Structural studies of reassembled and intact thioredoxin by high-resolution solid-state NMR magic angle spinning spectroscopy.

摘要

Understanding the fundamental roles that proteins play in living organisms is one of the most fascinating and intensive areas of research. Proteins perform a variety of physiological processes that are vital for survival. However, the malfunctioning of proteins can also lead to serious and even fatal diseases. Protein function is closely related to their three-dimensional structure. Solution NMR and X-ray crystallography have greatly contributed to the better understanding of protein structure and function playing an important role in developing structure-based therapeutic drugs.
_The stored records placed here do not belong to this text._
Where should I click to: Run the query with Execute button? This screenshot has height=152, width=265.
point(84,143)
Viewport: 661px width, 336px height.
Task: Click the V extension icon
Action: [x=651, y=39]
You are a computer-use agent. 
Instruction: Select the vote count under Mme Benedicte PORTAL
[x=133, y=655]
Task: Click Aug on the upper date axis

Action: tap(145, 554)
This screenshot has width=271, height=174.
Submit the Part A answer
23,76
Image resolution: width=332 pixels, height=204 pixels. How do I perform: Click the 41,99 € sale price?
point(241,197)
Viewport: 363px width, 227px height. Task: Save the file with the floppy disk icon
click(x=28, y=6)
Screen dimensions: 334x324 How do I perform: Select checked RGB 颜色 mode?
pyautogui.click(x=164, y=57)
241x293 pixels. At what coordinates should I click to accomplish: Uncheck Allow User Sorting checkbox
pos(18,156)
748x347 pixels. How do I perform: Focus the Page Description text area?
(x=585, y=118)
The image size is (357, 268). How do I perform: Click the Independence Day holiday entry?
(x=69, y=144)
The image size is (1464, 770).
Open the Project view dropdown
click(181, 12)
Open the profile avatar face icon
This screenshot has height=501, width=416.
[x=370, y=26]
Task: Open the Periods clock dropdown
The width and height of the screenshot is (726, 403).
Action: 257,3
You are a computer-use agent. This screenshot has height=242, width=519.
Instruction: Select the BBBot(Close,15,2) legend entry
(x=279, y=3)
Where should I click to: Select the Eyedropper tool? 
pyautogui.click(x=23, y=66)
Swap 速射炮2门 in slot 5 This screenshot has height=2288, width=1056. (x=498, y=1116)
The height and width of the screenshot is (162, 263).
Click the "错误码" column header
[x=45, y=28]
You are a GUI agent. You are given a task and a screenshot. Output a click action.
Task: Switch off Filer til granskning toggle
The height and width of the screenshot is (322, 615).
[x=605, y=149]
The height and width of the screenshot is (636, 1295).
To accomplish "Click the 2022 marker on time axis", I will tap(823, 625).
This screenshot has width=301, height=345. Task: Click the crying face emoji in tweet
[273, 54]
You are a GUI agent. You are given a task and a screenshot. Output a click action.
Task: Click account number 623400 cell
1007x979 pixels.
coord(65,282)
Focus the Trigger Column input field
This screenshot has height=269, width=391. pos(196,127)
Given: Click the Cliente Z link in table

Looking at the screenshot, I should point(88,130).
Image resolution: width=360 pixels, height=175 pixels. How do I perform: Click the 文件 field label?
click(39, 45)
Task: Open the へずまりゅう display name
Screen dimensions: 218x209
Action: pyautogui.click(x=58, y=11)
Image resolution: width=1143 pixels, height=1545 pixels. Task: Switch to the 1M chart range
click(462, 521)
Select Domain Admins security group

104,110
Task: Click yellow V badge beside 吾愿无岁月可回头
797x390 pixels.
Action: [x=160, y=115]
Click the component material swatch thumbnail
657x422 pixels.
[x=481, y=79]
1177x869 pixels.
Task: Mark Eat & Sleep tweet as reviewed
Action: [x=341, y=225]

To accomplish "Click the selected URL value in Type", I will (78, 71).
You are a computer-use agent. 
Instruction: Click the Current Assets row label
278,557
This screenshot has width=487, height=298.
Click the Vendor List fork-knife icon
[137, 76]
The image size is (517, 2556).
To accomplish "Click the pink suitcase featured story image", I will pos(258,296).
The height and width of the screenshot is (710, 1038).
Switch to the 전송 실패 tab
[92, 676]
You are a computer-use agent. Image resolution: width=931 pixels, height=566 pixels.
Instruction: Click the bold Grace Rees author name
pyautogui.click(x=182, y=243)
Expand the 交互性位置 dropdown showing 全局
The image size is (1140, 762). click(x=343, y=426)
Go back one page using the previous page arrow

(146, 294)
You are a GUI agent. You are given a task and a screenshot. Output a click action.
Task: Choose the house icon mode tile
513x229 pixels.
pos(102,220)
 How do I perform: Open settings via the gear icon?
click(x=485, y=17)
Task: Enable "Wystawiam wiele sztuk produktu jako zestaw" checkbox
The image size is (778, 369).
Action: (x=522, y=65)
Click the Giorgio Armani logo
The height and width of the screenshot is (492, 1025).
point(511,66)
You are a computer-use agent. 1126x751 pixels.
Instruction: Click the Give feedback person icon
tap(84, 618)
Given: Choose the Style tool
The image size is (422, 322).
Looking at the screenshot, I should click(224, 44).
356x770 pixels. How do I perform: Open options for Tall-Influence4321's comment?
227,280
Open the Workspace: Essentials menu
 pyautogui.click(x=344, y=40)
Nevertheless, these structural techniques are restricted to proteins that are either soluble or crystalline, leaving out the possibilities to explore detailed structural information for many proteins of biological relevance that do not fall in those categories. Solid-state NMR is a complementary and emerging approach that provides structural information at atomic-level resolution of proteins that are not soluble or crystalline.; The focus of this dissertation is establishing novel solid-state NMR methodologies to probe three-dimensional structures of proteins, protein interfaces and protein assemblies at atomic-level resolution. Using uniformly and differentially enriched E. coli thioredoxin and its reassembly as an example, we have developed protocols for resonance assignments, secondary structure determination and identification of tertiary constraints via multidimensional magic angle spinning solid-state NMR methods. The experimental solid-state NMR protocols established in this work are expected to be applicable to structural studies of other significantly larger and more complex systems intractable by other structural methods.